The book moved me by reminding me of something that I know I took for granted: a person can go far in life if their home is secure and stable. If the home is not secure or not stable, a tremendous amount of energy is wasted getting into a new home, or suffering without. Some of the people in the book find themselves moving every few months, because landlords have a low tolerance for missed rent or police activity at their properties. In between each move, renters have to find their next place, store their belongings, and maintain their jobs. Things can get desperate quickly.

Many will decry some of the renters' behavior: spending your monthly food stamp allowance on a single meal of lobster tails, falling off a hard-fought sobriety because of boredom, willfully neglecting repairs to "get back" at a landlord, stealing electricity, etc. But "humans act brutally under brutal conditions." And the conditions are brutal. "The first rule of evictions," says a sheriff charged with policing evictions: "Never open the fridge." One family managed a malfunctioning toilet by placing soiled tissues in a plastic bag to be tossed with the trash.

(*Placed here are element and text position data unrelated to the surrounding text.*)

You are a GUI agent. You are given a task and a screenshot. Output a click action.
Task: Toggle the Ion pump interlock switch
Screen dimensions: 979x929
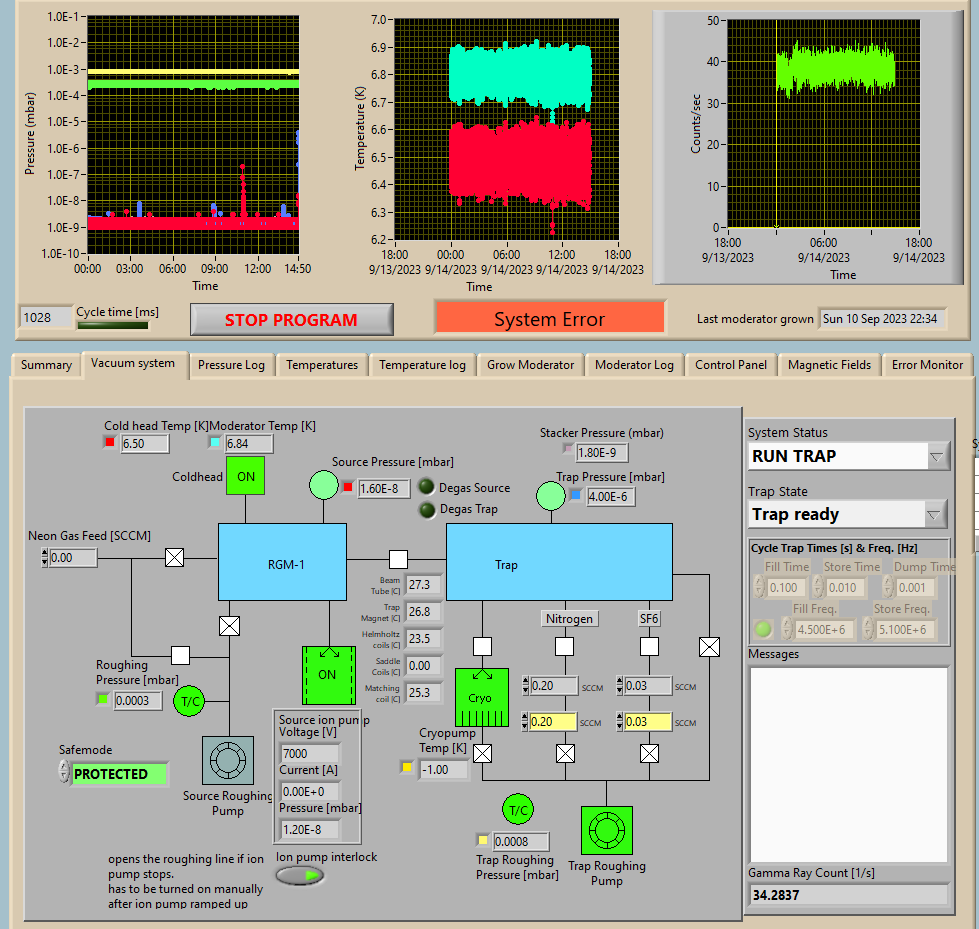[x=300, y=876]
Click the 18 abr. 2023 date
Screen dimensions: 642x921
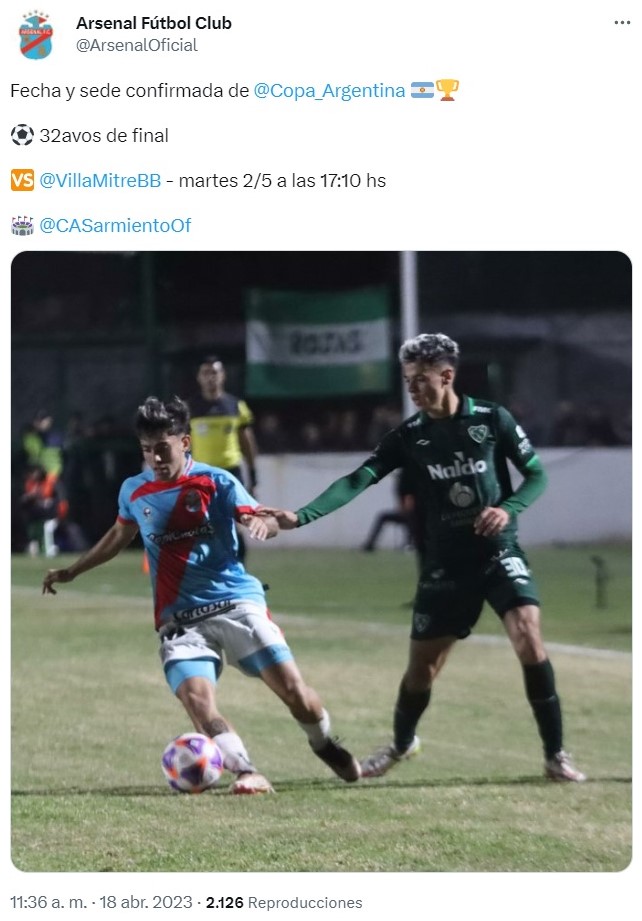[x=146, y=902]
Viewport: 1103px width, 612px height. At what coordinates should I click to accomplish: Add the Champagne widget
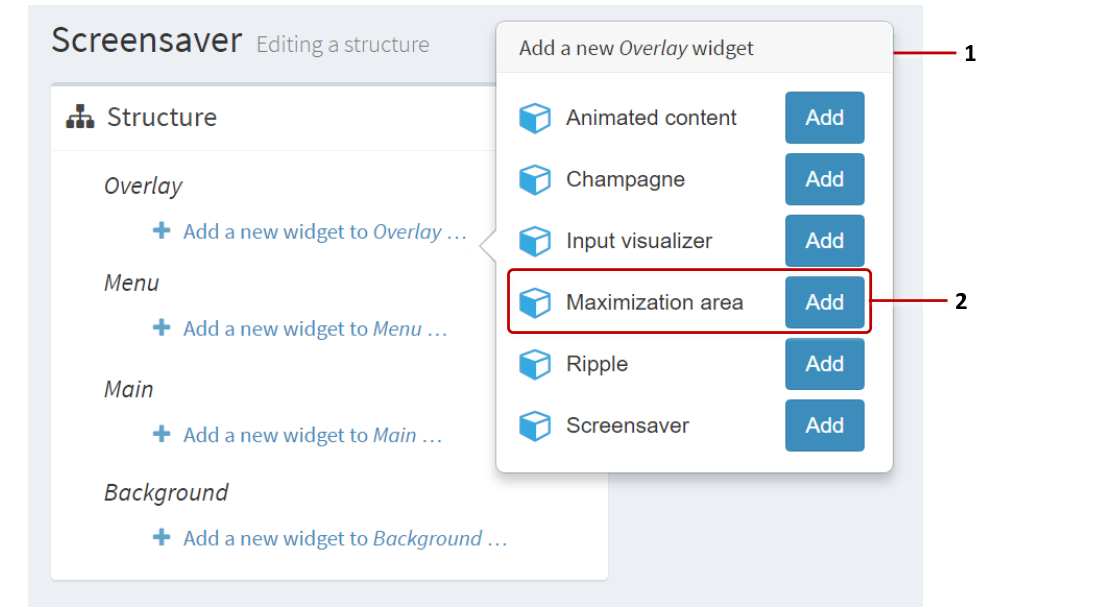coord(824,179)
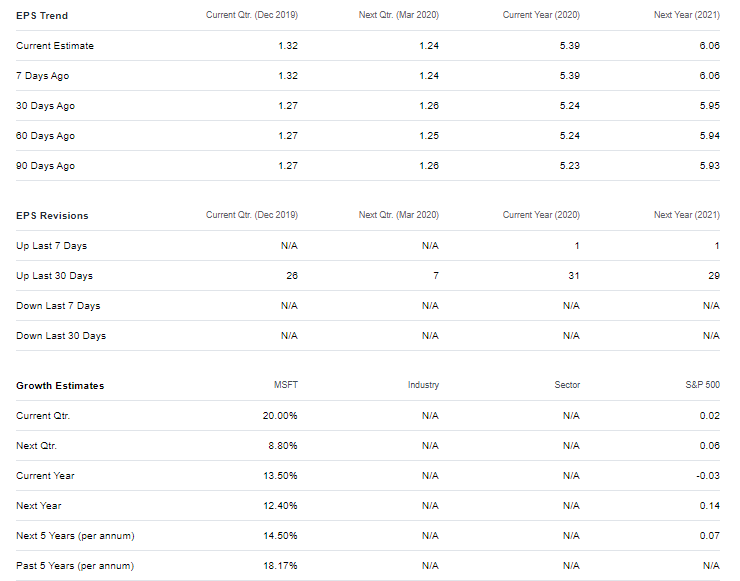Select the Sector column header
The image size is (740, 581).
click(x=567, y=385)
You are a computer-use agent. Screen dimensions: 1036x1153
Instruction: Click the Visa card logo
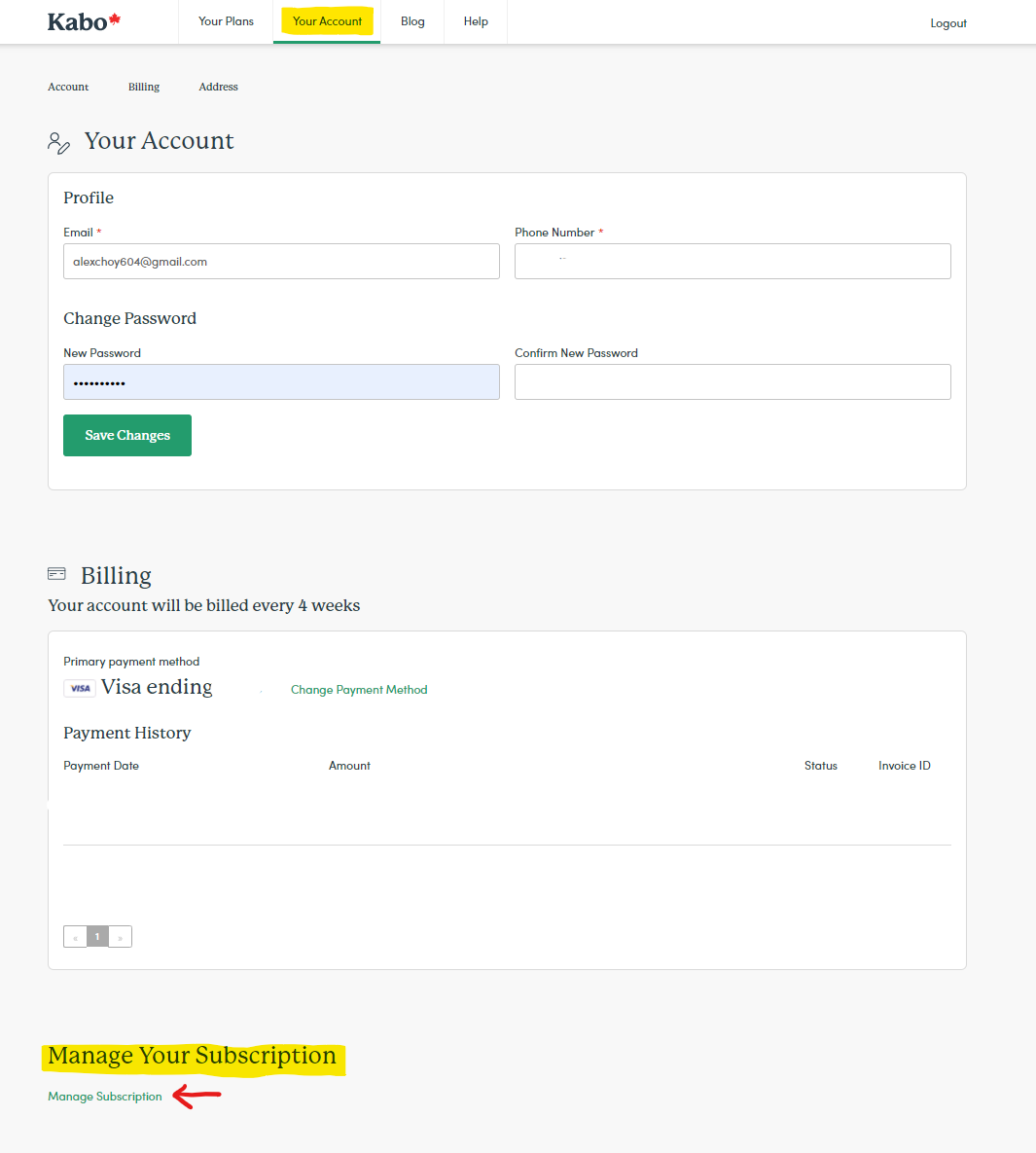[80, 688]
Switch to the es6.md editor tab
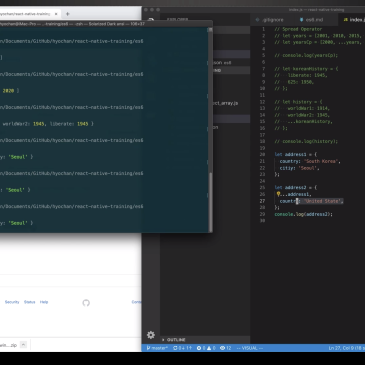The width and height of the screenshot is (365, 365). (x=311, y=20)
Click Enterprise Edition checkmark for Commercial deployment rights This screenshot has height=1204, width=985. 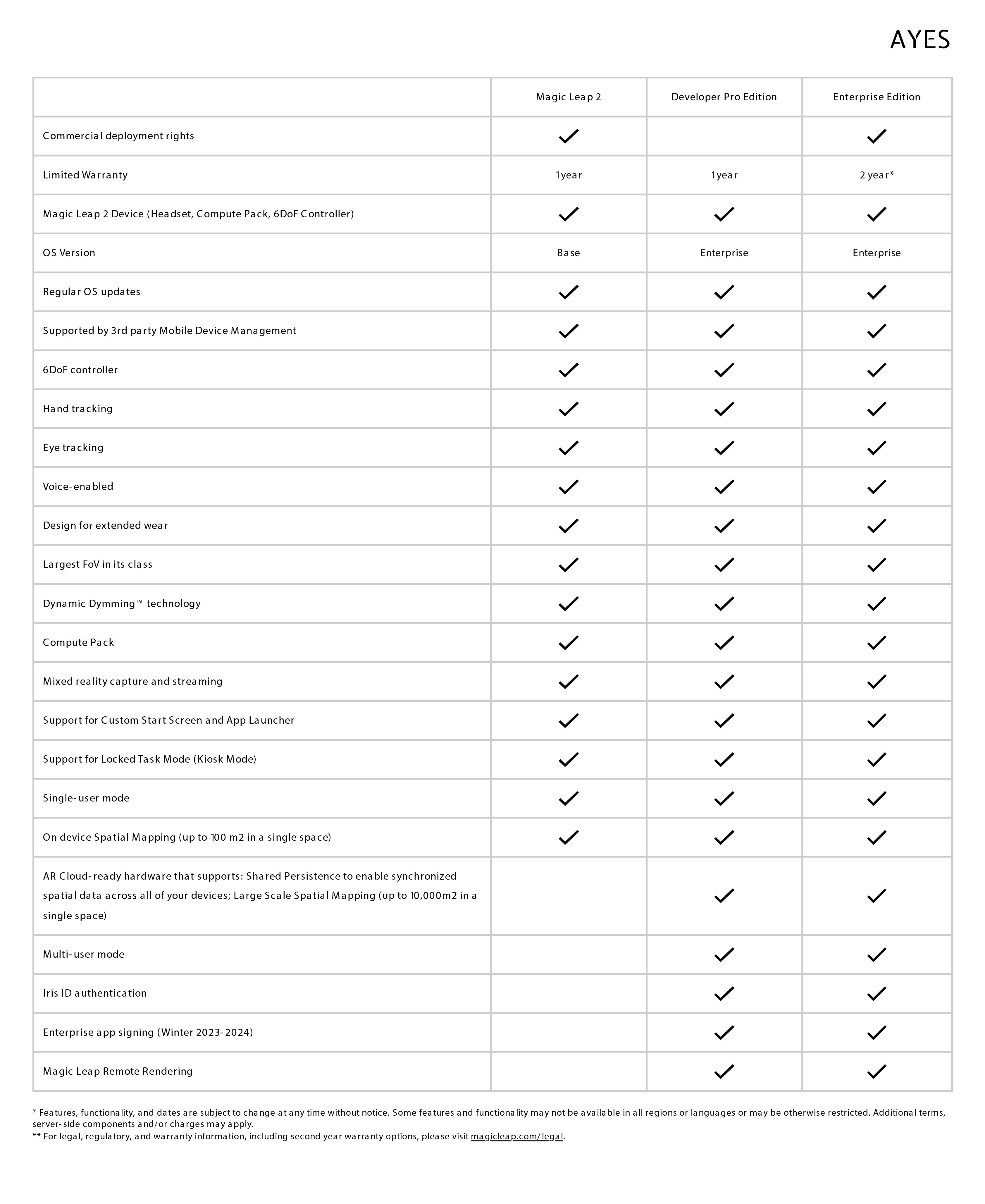click(876, 136)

The book prescribes a way out: allow the housing voucher program to expand. "What we need most is a housing program for the unlucky majority-the millions of poor families struggling unassisted in the private market-that promotes the values most of us support; security, fairness, and equal opportunity." Expanding the voucher program seems straightforward, despite its cost. His case is very persuasive however, and the evidence seems to back him up.

Mr. Desmond doesn't reveal himself until the very end, in a short chapter describing his project. He describes his work as an ethnography. It's "what you do when you try to understand people by allowing their lives to mold your own as fully and genuinely as possible." His detachment allows us to see for ourselves what a sorry state the whole private housing market can get to. This is one of the great problems in the United States, and Mr. Desmond's book is a highly accessible study that will help all of us understand it better.